- _REQUIREMENT_
Print the following lines of the material exactly, from the line with "Screen dimensions: 1024x695" up to and including the line with "I will pos(489,120).".
** Start of LISTED ENTRIES **
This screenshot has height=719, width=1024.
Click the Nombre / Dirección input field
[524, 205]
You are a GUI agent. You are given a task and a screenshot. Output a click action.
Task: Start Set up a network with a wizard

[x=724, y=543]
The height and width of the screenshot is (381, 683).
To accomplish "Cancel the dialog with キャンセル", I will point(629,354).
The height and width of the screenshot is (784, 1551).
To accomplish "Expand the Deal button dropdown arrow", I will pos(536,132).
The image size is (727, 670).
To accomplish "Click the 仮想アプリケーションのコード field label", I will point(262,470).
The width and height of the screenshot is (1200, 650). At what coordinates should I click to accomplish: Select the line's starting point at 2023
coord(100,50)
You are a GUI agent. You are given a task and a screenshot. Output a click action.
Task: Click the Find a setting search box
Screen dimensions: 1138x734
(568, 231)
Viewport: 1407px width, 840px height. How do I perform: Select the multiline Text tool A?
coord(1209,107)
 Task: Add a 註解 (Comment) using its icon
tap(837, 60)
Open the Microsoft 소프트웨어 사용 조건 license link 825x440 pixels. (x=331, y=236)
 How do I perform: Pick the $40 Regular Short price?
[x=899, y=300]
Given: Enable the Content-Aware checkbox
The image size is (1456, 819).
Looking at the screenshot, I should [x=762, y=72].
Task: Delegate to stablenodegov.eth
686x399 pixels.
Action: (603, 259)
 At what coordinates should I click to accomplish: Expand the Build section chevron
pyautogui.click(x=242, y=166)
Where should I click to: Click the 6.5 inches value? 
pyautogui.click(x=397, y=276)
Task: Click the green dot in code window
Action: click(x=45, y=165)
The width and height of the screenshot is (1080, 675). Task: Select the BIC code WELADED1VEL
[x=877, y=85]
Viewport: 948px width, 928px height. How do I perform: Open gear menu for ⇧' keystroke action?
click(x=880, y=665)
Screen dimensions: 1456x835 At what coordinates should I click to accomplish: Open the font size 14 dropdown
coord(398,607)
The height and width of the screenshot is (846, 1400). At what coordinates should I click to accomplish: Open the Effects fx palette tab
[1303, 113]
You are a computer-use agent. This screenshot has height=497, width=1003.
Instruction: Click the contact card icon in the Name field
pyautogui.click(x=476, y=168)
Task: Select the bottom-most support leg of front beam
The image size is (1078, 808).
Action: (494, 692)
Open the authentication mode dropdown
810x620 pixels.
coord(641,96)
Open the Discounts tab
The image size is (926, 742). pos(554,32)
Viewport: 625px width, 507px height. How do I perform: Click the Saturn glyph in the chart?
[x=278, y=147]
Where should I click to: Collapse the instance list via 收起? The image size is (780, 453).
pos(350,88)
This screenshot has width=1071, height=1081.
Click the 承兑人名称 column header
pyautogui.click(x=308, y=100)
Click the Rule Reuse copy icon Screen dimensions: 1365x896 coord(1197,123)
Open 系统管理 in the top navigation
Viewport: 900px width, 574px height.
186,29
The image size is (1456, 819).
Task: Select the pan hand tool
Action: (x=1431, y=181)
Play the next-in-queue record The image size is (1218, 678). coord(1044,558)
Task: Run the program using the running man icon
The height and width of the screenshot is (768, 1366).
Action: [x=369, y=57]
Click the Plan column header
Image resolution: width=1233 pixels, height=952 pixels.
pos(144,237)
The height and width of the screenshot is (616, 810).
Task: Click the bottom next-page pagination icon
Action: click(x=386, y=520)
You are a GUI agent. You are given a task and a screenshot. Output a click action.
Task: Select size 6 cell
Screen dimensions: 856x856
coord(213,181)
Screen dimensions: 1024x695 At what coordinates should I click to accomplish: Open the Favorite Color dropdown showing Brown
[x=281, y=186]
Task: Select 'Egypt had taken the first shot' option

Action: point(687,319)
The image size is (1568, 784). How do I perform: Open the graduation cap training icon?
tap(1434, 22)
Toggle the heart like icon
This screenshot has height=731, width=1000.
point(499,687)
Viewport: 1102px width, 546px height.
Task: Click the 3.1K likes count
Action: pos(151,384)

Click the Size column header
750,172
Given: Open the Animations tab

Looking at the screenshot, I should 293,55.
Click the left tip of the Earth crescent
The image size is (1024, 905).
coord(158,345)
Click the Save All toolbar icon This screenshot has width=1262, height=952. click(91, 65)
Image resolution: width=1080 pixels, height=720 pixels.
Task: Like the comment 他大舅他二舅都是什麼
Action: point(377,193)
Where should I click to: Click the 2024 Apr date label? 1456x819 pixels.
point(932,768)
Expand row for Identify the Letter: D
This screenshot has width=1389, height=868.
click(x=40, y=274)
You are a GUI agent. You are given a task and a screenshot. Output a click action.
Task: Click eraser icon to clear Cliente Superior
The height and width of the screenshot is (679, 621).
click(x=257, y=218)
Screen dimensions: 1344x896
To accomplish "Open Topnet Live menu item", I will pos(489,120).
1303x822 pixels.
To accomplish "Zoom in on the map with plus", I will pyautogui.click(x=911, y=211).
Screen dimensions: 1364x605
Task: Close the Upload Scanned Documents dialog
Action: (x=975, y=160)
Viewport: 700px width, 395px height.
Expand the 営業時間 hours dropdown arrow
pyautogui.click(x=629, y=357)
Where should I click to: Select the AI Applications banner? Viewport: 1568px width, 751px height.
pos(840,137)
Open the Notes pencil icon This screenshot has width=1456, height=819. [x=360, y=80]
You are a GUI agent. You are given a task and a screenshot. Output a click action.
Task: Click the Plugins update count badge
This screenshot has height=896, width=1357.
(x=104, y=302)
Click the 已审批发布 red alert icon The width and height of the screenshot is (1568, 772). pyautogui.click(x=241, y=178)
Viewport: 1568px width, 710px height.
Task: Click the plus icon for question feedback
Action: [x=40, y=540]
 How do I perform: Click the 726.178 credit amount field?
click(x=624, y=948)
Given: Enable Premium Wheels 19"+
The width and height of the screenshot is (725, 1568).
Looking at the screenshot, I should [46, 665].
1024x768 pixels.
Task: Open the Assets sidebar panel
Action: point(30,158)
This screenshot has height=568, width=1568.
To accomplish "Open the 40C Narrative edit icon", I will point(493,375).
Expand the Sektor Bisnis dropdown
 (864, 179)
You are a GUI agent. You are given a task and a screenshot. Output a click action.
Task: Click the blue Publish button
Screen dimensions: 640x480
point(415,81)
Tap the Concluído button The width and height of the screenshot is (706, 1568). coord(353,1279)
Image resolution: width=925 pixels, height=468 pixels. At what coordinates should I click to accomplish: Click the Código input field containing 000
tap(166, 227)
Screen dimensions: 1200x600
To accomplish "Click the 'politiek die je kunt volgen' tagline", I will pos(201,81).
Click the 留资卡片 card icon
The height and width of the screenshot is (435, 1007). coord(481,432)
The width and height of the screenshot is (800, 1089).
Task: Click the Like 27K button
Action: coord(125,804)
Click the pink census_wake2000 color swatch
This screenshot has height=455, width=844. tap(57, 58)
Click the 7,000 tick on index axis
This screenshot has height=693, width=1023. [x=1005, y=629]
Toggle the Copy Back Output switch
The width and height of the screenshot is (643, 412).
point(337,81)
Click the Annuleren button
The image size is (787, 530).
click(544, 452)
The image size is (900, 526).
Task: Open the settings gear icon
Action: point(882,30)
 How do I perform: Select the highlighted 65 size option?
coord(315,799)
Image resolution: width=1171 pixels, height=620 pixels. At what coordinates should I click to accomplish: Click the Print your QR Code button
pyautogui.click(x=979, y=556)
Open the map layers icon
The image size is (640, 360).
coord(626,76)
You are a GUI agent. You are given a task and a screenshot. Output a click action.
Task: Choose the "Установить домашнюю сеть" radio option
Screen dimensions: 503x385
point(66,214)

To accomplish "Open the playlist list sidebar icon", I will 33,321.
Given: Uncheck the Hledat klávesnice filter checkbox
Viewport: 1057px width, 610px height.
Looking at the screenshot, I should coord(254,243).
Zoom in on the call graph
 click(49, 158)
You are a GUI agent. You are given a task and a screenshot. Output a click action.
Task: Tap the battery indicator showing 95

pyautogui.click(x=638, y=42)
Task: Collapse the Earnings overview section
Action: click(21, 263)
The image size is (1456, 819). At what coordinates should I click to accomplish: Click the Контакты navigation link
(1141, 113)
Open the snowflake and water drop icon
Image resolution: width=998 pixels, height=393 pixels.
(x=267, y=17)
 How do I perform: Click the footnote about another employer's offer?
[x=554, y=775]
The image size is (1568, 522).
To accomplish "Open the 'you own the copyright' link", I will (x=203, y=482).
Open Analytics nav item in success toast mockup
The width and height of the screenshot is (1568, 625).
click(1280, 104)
** End of LISTED ENTRIES **
- _EXERCISE OUTPUT_
Screen dimensions: 1024x695 At what coordinates should I click to accomplish: Open the Favorite Color dropdown showing Brown
[x=281, y=186]
Task: Select 'Egypt had taken the first shot' option

Action: point(687,319)
The image size is (1568, 784). How do I perform: Open the graduation cap training icon?
tap(1434, 22)
Toggle the heart like icon
This screenshot has height=731, width=1000.
point(499,687)
Viewport: 1102px width, 546px height.
Task: Click the 3.1K likes count
Action: pos(151,384)

Click the Size column header
750,172
Given: Open the Animations tab

Looking at the screenshot, I should 293,55.
Click the left tip of the Earth crescent
The image size is (1024, 905).
coord(158,345)
Click the Save All toolbar icon This screenshot has width=1262, height=952. click(91, 65)
Image resolution: width=1080 pixels, height=720 pixels.
Task: Like the comment 他大舅他二舅都是什麼
Action: point(377,193)
Where should I click to: Click the 2024 Apr date label? 1456x819 pixels.
point(932,768)
Expand row for Identify the Letter: D
This screenshot has width=1389, height=868.
click(x=40, y=274)
You are a GUI agent. You are given a task and a screenshot. Output a click action.
Task: Click eraser icon to clear Cliente Superior
The height and width of the screenshot is (679, 621).
click(x=257, y=218)
Screen dimensions: 1344x896
To accomplish "Open Topnet Live menu item", I will pos(489,120).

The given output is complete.